En pratique, les précautions des chirurgiens se déclinent ainsi :

– Participer à l’installation du patient et du matériel avec les Ibode, de manière à ce que le bon côté soit exposé.

– Toujours être présent avant que le patient soit endormi, afin d’obtenir de lui une confirmation verbale.

– Veiller à ce que l’imagerie soit bien affichée en salle d’opération.

– Marquer le membre ou l’organe concerné, et toujours obtenir l’assentiment du patient.

– Faire en sorte que l’intervention soit pratiquée par le chirurgien qui a suivi le patient et non par un chef de clinique.

– Et, bien sur, utiliser scrupuleusement la check-list.

Comment établir une cartographie des risques dans un établissement ?

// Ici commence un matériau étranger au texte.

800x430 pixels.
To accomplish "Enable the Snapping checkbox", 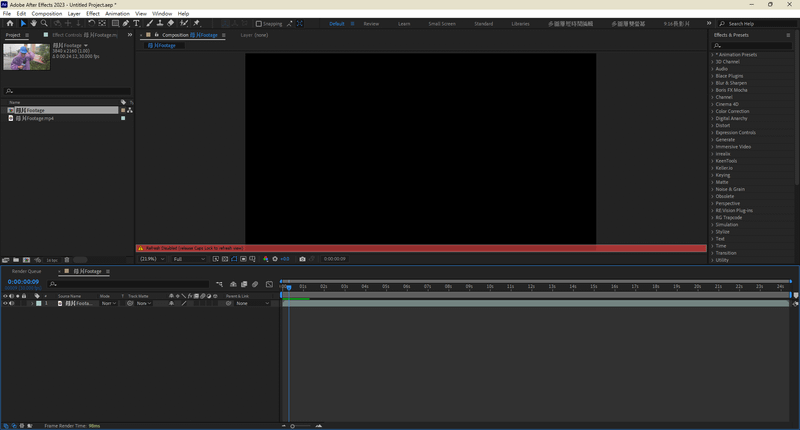I will [259, 23].
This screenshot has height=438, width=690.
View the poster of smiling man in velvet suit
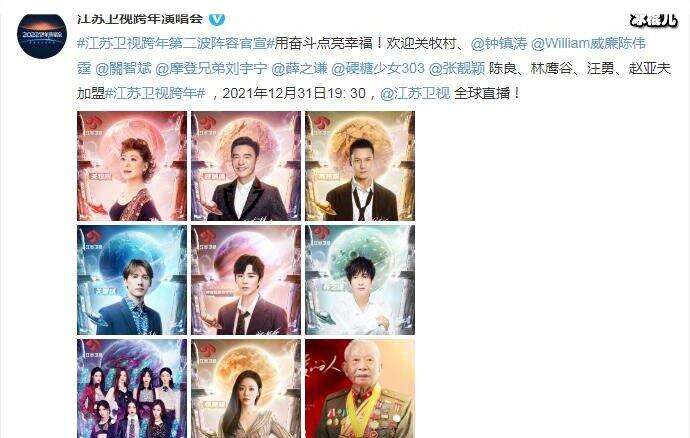[x=246, y=166]

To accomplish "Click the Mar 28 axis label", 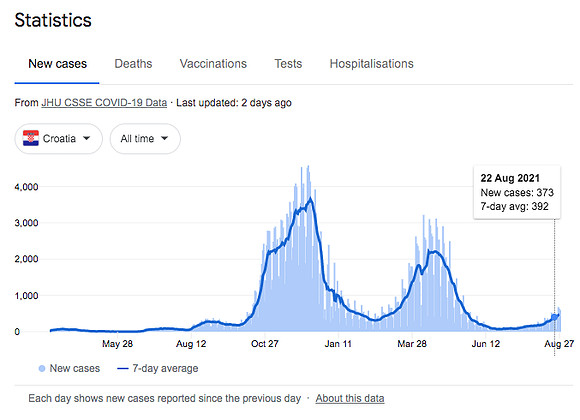I will [x=412, y=344].
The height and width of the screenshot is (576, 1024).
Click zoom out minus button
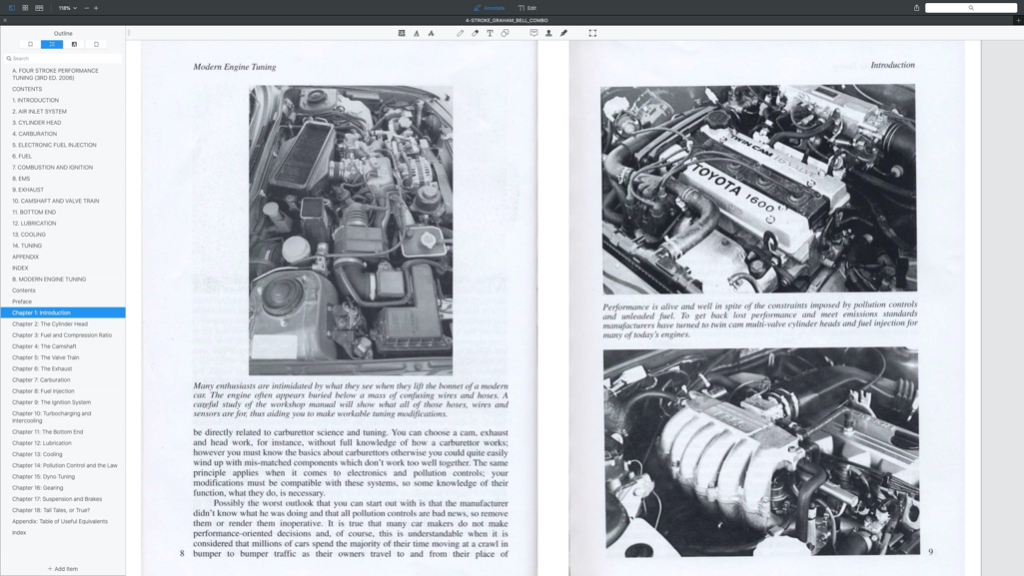(85, 8)
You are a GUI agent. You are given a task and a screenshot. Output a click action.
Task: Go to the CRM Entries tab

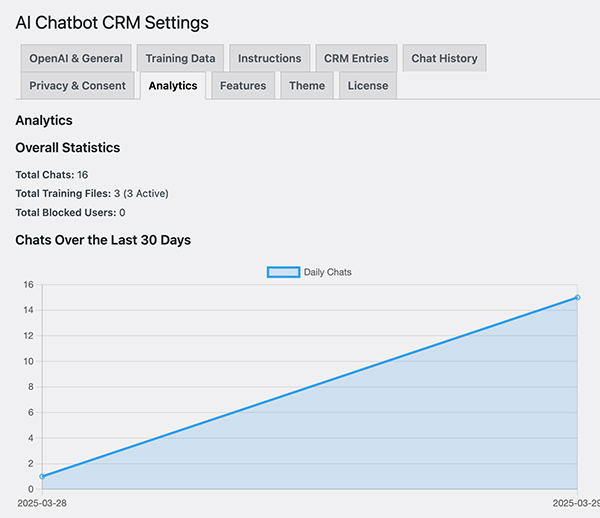pyautogui.click(x=356, y=58)
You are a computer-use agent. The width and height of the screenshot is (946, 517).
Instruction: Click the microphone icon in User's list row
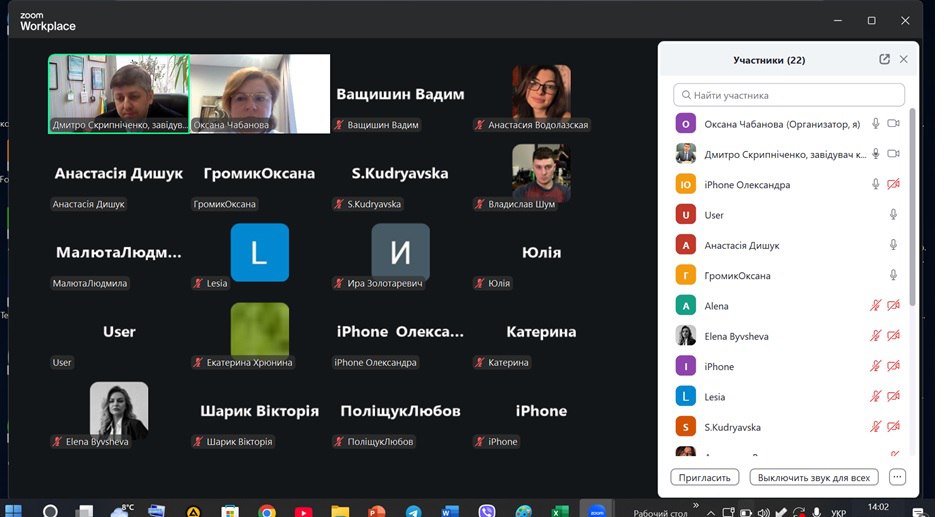pos(894,215)
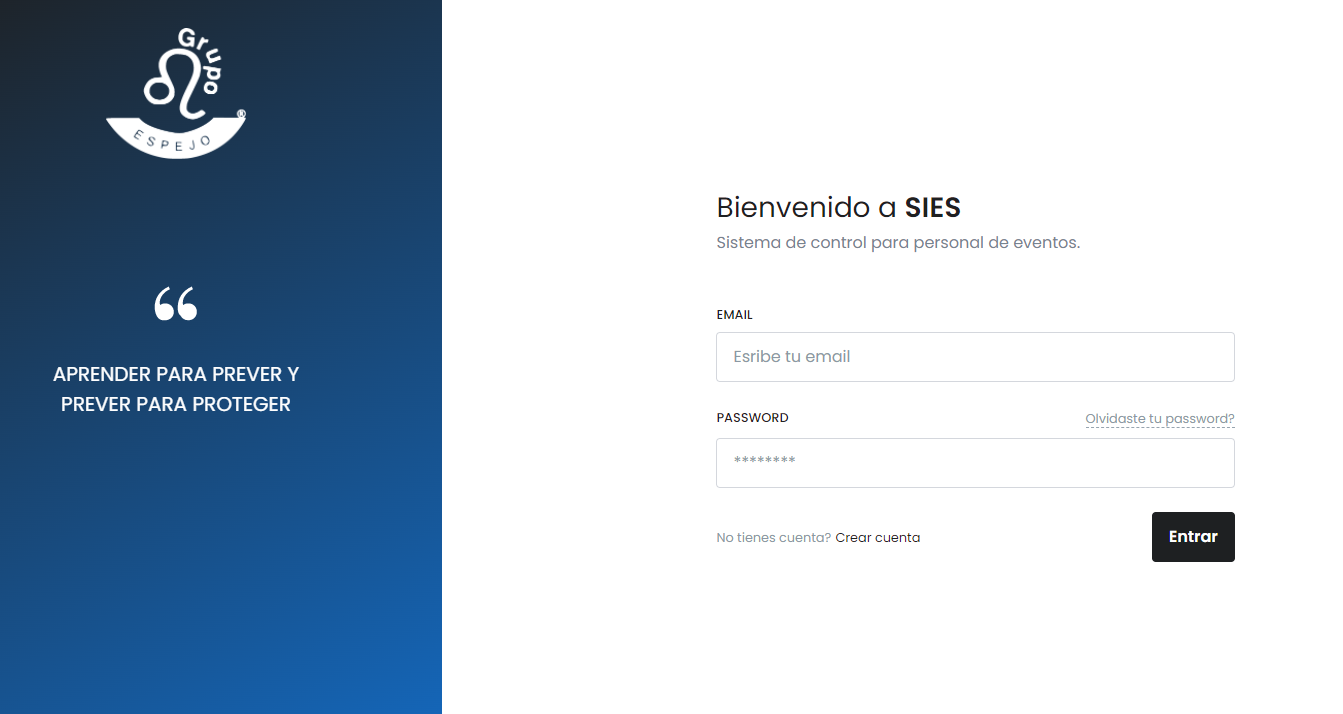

La cartographie des risques, en lien avec les erreurs de côté, permet de remettre en cause les organisations et d’améliorer la communication entre les différents intervenants. Elle est centrée sur la prise en charge du patient, du moment où l’indication opératoire est posée jusqu’à la réalisation de l’acte.

Elle consiste à :

– recenser tous les risques ;

– les hiérarchiser ;

– fournir une vision d’ensemble aux décideurs ;

– orienter les stratégies d’action ;

– suivre l’efficacité des actions mises en œuvre ;

– communiquer sur les résultats.

SOURCES UTILES

→ Manuel des bonnes pratiques Soféribo sur le site de l’Unaibode : www.unaibode.fr

→ Recommandations de la HAS :

http://bit.ly/12cyHQX – www.has.fr

→ En savoir plus sur la check-list de l’OMS : http://bit.ly/187Wp71

→ La check-list réduit d’un tiers les décès au bloc :

http://bit.ly/Zn3XQf

JURIDIQUE

QUELS RISQUES JURIDIQUES ?

PIERRE DESMARAIS

AVOCAT SPÉCIALISÉ EN DROIT DE LA SANTÉ

En cas d’erreur, quels sont les professionnels qui encourent un risque juridique ?

Légalement, les trois responsables principaux sont le chirurgien, l’anesthésiste et l’Ibode. C’est le chirurgien qui est considéré comme responsable principal de ce qui se passe dans son bloc. Le médecin anesthésiste est second sur la liste. En cas de litige, il peut être considéré comme responsable à hauteur d’environ 30 %, en général.

L’Ibode peut-elle être attaquée au civil ou au pénal ?

C’est très rare, en pratique. Elle ne voit pas nommément sa responsabilité engagée, sauf si l’on peut prouver une faute ou une négligence personnelle. Si l’erreur est récurrente, l’établissement se tournera plutôt vers une procédure disciplinaire dans le secteur public, ou vers un licenciement dans le privé. Les infirmières sont mieux protégées dans le public, où elles bénéficient d’une protection fonctionnelle. Pour que la justice intervienne, il faudrait prouver une véritable volonté de nuire.

Face à un chirurgien qui refuserait de remplir correctement la check-list, que conseillez-vous à l’Ibode ?

Une fois, j’ai vu une note insérée par l’Ibode dans le dossier du patient. Ce n’est pas recommandé, pour de simples raisons de préservation de son emploi. Je conseillerai plutôt à la professionnelle de se tourner vers sa hiérarchie.